JAAS or Spring Security on page control

Asked

Viewed 669 times

12

I’m doing an Eclipse project with JSF 2.2, JPA 2.1, Hibernate 5, Primefaces 5.3, CDI (Weld 1.1).

I want to implement the security part of the application and I’m in doubt between JAAS and Spring Security.

The model below corresponds to what I want to do:

inserir a descrição da imagem aqui

The page registration will be fixed in the BD, but the profile registration and people will be dynamic, that is, I will be able to register several access profiles (with several pages) and link them to people.

My questions are:

  1. Which would best fit my model, JAAS or Spring Security?
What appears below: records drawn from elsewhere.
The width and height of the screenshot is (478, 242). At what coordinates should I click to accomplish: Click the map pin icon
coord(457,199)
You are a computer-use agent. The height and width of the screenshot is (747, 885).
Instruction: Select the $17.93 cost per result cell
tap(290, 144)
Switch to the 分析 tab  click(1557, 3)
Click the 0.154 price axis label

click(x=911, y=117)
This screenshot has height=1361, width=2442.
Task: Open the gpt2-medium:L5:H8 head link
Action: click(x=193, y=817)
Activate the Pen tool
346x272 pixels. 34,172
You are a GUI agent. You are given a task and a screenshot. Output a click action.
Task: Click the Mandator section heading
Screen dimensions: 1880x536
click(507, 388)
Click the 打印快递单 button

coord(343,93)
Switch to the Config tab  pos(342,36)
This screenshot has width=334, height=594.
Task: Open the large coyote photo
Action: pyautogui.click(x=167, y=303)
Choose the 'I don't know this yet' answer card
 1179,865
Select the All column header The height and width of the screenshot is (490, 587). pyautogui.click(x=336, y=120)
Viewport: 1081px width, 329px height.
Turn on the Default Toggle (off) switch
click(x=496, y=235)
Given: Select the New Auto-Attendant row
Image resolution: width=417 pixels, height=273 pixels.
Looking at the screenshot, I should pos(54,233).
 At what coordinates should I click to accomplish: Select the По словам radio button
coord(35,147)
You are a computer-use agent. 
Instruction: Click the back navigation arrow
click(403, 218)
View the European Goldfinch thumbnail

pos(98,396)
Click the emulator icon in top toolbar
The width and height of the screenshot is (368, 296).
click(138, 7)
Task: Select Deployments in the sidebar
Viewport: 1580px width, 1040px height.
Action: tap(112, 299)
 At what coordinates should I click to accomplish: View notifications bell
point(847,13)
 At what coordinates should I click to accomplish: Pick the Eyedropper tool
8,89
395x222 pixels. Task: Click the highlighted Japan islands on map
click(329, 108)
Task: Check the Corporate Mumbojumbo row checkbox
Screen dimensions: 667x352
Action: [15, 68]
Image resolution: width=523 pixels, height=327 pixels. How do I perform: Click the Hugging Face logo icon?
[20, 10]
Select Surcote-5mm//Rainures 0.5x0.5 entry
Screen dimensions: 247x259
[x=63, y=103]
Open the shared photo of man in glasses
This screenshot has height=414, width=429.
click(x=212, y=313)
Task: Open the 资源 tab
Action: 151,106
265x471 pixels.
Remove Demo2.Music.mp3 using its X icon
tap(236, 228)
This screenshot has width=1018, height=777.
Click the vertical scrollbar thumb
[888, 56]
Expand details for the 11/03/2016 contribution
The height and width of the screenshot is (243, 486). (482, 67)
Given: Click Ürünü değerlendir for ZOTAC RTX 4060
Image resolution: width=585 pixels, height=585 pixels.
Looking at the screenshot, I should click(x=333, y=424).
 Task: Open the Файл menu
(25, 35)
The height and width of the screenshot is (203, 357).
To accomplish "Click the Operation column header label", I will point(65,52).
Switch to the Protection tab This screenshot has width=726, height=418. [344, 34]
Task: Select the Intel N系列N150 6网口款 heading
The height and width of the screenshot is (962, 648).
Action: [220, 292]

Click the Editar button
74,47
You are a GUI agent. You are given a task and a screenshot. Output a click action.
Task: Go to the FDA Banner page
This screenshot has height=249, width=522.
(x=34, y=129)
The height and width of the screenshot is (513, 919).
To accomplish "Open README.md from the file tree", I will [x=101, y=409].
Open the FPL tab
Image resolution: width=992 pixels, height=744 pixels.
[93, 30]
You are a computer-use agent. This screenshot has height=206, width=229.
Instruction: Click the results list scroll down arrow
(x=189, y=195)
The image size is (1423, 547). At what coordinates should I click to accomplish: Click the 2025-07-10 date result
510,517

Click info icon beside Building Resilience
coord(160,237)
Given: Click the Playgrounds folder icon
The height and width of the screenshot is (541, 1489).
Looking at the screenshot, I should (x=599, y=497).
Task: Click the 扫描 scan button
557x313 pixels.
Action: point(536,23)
Or would it be better to do it in hand (Filter)?
  2. Both JAAS and Spring Security work with roles, are these roles always fixed in the system? To have a control on each page I would have to have a scroll per page?
  3. Do you have an example to show me?
java jsf-2.2 spring-security jaas

  • Take a look and see if this will help you ? http://www.mkyong.com/spring-security/spring-security-hibernate-annotation-example/ JAAS x Spring Security http://www.guj.com.br/java/105466-jaas-x-acegispring-security

  • 1

    Friend, I always use Spring Security, JAAS is excellent too, but Spring Secrity makes me easier to implement. It has a site "BAELDUNG" that has several examples of everything in Spring including Security, the Site Curator EUGEN has a great knowledge in the framework and for several very good tips and tutorials also, look here the link: http://www.baeldung.com/security-spring

  • Take a look and see if this will help you ? http://www.mkyong.com/spring-security/spring-security-hibernate-annotation-example/ JAAS x Spring Security http://www.guj.com.br/java/105466-jaas-x-acegispring-security

  • Gleison, in the context of JAAS, I believe the answer: here may help in understanding your question.

2 answers

2

I opted for Spring Security in my applications because it is a consolidated framework and I have no pretensions to reinvent the wheel. Some reasons:

  1. Highly editable, that is, if I want, I can reset all the parameters and authentication classes;
  2. If I want to implement Oauth 2.0, Spring makes it easier to implement than if I were to do it manually;
  3. This is an open-source where the community is quite active;
  4. He works with Roles both at the bank, using technologies such as JPA, and inMemory;
  5. It has XSS and CRFS preventions, things that normally nobody cares about, besides other things that I didn’t care about, but a malicious person will certainly use;
  6. Accepts annotations and XML, giving the option to the programmer;
  7. It is very well seen in the security of JAVA applications;
  8. Spring, not only the safety module, is always one step ahead in programming flexibility;
  9. If used with Spring Boot your application development becomes almost magical because it joins the best of Spring into a single project;
  10. If you want to expand your application it will surely meet your need;
  11. Security can be in several places, e.g. in the jpa function that registers something, in the controller or on the page itself. Giving flexibility without leaving security.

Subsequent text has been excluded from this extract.